Write out the lines below as a numbered list, dropping any blank lines.

***** SOURCE MATERIAL *****

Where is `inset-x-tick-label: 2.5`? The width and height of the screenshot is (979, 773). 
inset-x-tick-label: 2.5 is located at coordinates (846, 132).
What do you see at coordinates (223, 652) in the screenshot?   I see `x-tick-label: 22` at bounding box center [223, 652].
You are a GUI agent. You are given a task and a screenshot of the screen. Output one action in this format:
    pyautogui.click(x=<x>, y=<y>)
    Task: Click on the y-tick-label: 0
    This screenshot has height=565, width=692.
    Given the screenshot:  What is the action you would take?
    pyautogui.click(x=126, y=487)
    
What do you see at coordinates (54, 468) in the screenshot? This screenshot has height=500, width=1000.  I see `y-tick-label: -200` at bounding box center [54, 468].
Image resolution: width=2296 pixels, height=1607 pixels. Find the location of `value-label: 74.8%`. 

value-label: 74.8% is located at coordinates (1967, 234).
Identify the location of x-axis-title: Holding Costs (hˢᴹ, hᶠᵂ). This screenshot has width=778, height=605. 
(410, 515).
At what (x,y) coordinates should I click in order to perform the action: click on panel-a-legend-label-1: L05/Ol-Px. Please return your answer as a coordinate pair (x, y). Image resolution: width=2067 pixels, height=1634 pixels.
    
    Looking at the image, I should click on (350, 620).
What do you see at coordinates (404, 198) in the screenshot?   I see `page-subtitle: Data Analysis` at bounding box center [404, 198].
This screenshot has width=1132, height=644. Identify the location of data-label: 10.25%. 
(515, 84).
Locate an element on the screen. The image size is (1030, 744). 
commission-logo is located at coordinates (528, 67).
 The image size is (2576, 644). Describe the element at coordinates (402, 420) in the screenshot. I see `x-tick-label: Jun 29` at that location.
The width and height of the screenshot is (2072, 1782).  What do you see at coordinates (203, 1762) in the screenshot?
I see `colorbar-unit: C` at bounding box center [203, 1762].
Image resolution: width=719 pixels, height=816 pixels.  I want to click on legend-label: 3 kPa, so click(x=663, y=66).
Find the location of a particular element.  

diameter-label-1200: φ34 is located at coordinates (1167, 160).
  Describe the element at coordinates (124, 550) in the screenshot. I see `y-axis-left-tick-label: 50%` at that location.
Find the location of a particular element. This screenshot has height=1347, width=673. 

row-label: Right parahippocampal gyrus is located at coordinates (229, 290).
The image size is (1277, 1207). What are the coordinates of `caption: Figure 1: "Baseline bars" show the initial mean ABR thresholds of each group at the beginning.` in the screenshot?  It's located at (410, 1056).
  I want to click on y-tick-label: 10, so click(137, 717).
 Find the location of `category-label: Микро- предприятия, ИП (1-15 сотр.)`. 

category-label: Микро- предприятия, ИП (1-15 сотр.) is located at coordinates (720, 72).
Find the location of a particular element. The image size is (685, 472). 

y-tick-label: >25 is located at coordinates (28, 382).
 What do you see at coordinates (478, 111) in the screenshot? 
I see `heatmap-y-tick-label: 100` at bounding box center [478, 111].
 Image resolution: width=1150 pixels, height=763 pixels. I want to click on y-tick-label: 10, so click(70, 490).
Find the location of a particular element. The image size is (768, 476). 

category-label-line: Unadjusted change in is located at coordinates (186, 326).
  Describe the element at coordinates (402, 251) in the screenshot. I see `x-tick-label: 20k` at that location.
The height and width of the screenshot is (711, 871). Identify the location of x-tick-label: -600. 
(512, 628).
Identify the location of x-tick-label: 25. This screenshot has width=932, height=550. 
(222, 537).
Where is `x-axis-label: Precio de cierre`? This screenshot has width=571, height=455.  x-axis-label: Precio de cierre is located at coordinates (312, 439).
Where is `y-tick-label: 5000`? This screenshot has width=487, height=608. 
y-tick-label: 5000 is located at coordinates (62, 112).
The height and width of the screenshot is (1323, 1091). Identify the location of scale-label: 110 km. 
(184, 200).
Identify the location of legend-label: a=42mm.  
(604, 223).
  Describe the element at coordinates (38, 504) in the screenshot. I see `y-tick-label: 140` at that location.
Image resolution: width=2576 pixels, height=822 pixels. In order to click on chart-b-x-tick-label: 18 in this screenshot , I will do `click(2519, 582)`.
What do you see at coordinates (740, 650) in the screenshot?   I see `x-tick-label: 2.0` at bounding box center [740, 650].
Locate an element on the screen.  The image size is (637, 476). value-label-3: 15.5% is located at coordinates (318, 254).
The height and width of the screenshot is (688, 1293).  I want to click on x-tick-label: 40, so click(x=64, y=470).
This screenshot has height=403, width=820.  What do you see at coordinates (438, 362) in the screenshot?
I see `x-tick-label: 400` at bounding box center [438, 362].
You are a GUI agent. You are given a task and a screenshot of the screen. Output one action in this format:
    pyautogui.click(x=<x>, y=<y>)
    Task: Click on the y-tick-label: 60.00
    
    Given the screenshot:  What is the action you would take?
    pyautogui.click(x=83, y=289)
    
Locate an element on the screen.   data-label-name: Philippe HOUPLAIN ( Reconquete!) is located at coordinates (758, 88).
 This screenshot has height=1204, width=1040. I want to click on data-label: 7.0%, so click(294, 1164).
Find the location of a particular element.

*****

→ **EXERCISE SOLUTION**
1. Where is `inset-x-tick-label: 2.5`? The width and height of the screenshot is (979, 773). 
2. inset-x-tick-label: 2.5 is located at coordinates (846, 132).
3. What do you see at coordinates (223, 652) in the screenshot?   I see `x-tick-label: 22` at bounding box center [223, 652].
4. You are a GUI agent. You are given a task and a screenshot of the screen. Output one action in this format:
5.     pyautogui.click(x=<x>, y=<y>)
6.     Task: Click on the y-tick-label: 0
7.     This screenshot has height=565, width=692.
8.     Given the screenshot:  What is the action you would take?
9.     pyautogui.click(x=126, y=487)
10. What do you see at coordinates (54, 468) in the screenshot? This screenshot has height=500, width=1000.  I see `y-tick-label: -200` at bounding box center [54, 468].
11. Image resolution: width=2296 pixels, height=1607 pixels. Find the location of `value-label: 74.8%`. 
12. value-label: 74.8% is located at coordinates (1967, 234).
13. Identify the location of x-axis-title: Holding Costs (hˢᴹ, hᶠᵂ). This screenshot has width=778, height=605. 
14. (410, 515).
15. At what (x,y) coordinates should I click in order to perform the action: click on panel-a-legend-label-1: L05/Ol-Px. Please return your answer as a coordinate pair (x, y). Image resolution: width=2067 pixels, height=1634 pixels.
16.     Looking at the image, I should click on (350, 620).
17. What do you see at coordinates (404, 198) in the screenshot?   I see `page-subtitle: Data Analysis` at bounding box center [404, 198].
18. This screenshot has width=1132, height=644. Identify the location of data-label: 10.25%. 
19. (515, 84).
20. Locate an element on the screen. The image size is (1030, 744). 
21. commission-logo is located at coordinates (528, 67).
22.  The image size is (2576, 644). Describe the element at coordinates (402, 420) in the screenshot. I see `x-tick-label: Jun 29` at that location.
23. The width and height of the screenshot is (2072, 1782).  What do you see at coordinates (203, 1762) in the screenshot?
24. I see `colorbar-unit: C` at bounding box center [203, 1762].
25. Image resolution: width=719 pixels, height=816 pixels.  I want to click on legend-label: 3 kPa, so click(x=663, y=66).
26. Find the location of a particular element.  
27. diameter-label-1200: φ34 is located at coordinates (1167, 160).
28.   Describe the element at coordinates (124, 550) in the screenshot. I see `y-axis-left-tick-label: 50%` at that location.
29. Find the location of a particular element. This screenshot has height=1347, width=673. 
30. row-label: Right parahippocampal gyrus is located at coordinates (229, 290).
31. The image size is (1277, 1207). What are the coordinates of `caption: Figure 1: "Baseline bars" show the initial mean ABR thresholds of each group at the beginning.` in the screenshot?  It's located at (410, 1056).
32.   I want to click on y-tick-label: 10, so click(137, 717).
33.  Find the location of `category-label: Микро- предприятия, ИП (1-15 сотр.)`. 
34. category-label: Микро- предприятия, ИП (1-15 сотр.) is located at coordinates (720, 72).
35. Find the location of a particular element. The image size is (685, 472). 
36. y-tick-label: >25 is located at coordinates (28, 382).
37.  What do you see at coordinates (478, 111) in the screenshot? 
38. I see `heatmap-y-tick-label: 100` at bounding box center [478, 111].
39.  Image resolution: width=1150 pixels, height=763 pixels. I want to click on y-tick-label: 10, so click(70, 490).
40. Find the location of a particular element. The image size is (768, 476). 
41. category-label-line: Unadjusted change in is located at coordinates (186, 326).
42.   Describe the element at coordinates (402, 251) in the screenshot. I see `x-tick-label: 20k` at that location.
43. The height and width of the screenshot is (711, 871). Identify the location of x-tick-label: -600. 
44. (512, 628).
45. Identify the location of x-tick-label: 25. This screenshot has width=932, height=550. 
46. (222, 537).
47. Where is `x-axis-label: Precio de cierre`? This screenshot has width=571, height=455.  x-axis-label: Precio de cierre is located at coordinates (312, 439).
48. Where is `y-tick-label: 5000`? This screenshot has width=487, height=608. 
49. y-tick-label: 5000 is located at coordinates (62, 112).
50. The height and width of the screenshot is (1323, 1091). Identify the location of scale-label: 110 km. 
51. (184, 200).
52. Identify the location of legend-label: a=42mm.  
53. (604, 223).
54.   Describe the element at coordinates (38, 504) in the screenshot. I see `y-tick-label: 140` at that location.
55. Image resolution: width=2576 pixels, height=822 pixels. In order to click on chart-b-x-tick-label: 18 in this screenshot , I will do `click(2519, 582)`.
56. What do you see at coordinates (740, 650) in the screenshot?   I see `x-tick-label: 2.0` at bounding box center [740, 650].
57. Locate an element on the screen.  The image size is (637, 476). value-label-3: 15.5% is located at coordinates (318, 254).
58. The height and width of the screenshot is (688, 1293).  I want to click on x-tick-label: 40, so click(x=64, y=470).
59. This screenshot has height=403, width=820.  What do you see at coordinates (438, 362) in the screenshot?
60. I see `x-tick-label: 400` at bounding box center [438, 362].
61. You are a GUI agent. You are given a task and a screenshot of the screen. Output one action in this format:
62.     pyautogui.click(x=<x>, y=<y>)
63.     Task: Click on the y-tick-label: 60.00
64.     Given the screenshot:  What is the action you would take?
65.     pyautogui.click(x=83, y=289)
66. Locate an element on the screen.   data-label-name: Philippe HOUPLAIN ( Reconquete!) is located at coordinates (758, 88).
67.  This screenshot has height=1204, width=1040. I want to click on data-label: 7.0%, so click(294, 1164).
68. Find the location of a particular element.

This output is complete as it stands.